Author/Authors :
Yekani Khoei Elmira Faculty of Computer - College of Engineering - East Azerbaijan Science and Research Branch - Islamic Azad University - Tabriz, Iran , Hassannejad Reza Faculty of Mechanical Engineering - University of Tabriz - Tabriz, Iran , Mozaffari Tazehkand Behzad Faculty of Electrical and Computer Engineering - University of Tabriz - Tabriz, Iran
Abstract :
Body sensor network is a key
technology that is used for supervising the
physiological information from a long distance
that enables physicians to predict and diagnose
effectively the different conditions.

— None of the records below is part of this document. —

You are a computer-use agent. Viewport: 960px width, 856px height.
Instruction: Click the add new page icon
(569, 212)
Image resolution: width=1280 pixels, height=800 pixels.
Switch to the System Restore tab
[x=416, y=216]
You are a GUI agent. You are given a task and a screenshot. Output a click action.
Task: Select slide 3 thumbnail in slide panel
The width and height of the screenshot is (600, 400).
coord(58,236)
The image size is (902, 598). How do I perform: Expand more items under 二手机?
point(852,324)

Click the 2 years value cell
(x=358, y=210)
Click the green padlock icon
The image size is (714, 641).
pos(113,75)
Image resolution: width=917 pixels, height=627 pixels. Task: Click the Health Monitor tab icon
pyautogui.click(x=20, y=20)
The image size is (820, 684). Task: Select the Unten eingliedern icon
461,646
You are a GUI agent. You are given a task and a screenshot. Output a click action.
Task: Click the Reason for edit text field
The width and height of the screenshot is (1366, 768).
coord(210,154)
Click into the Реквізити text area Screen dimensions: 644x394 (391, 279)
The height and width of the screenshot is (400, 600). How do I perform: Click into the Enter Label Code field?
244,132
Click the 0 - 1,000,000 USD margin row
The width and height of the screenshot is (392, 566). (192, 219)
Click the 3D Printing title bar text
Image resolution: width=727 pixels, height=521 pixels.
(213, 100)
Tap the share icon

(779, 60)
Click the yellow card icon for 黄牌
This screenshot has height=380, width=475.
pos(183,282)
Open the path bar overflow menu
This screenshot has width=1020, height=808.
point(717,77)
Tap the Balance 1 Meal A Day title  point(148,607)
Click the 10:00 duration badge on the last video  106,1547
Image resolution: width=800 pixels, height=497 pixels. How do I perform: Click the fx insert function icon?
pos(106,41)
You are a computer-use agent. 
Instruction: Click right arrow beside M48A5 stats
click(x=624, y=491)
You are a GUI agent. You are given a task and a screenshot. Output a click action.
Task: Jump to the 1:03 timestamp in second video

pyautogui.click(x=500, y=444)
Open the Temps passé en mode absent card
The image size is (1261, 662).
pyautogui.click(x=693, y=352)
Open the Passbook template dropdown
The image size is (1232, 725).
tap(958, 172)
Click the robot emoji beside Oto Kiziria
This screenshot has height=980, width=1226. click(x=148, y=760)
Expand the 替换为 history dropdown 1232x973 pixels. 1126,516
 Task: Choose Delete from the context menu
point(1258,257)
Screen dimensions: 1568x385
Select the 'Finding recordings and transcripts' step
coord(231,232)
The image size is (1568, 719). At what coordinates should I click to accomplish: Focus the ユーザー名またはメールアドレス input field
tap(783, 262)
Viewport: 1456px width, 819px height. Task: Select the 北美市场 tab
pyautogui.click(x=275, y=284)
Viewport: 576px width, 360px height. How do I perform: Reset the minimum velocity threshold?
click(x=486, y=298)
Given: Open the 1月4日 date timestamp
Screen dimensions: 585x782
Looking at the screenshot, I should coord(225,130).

These networks
include small sensors with the ability of sensing
where there are some limitations in calculating and
energy.
Methods: In the present research, a new compression
method based on the analysis of principal
components and wavelet transform is used to increase the coherence. In the present method,
the first analysis of the main principles is to find the principal components of the data in order
to increase the coherence for increasing the similarity between the data and compression rate.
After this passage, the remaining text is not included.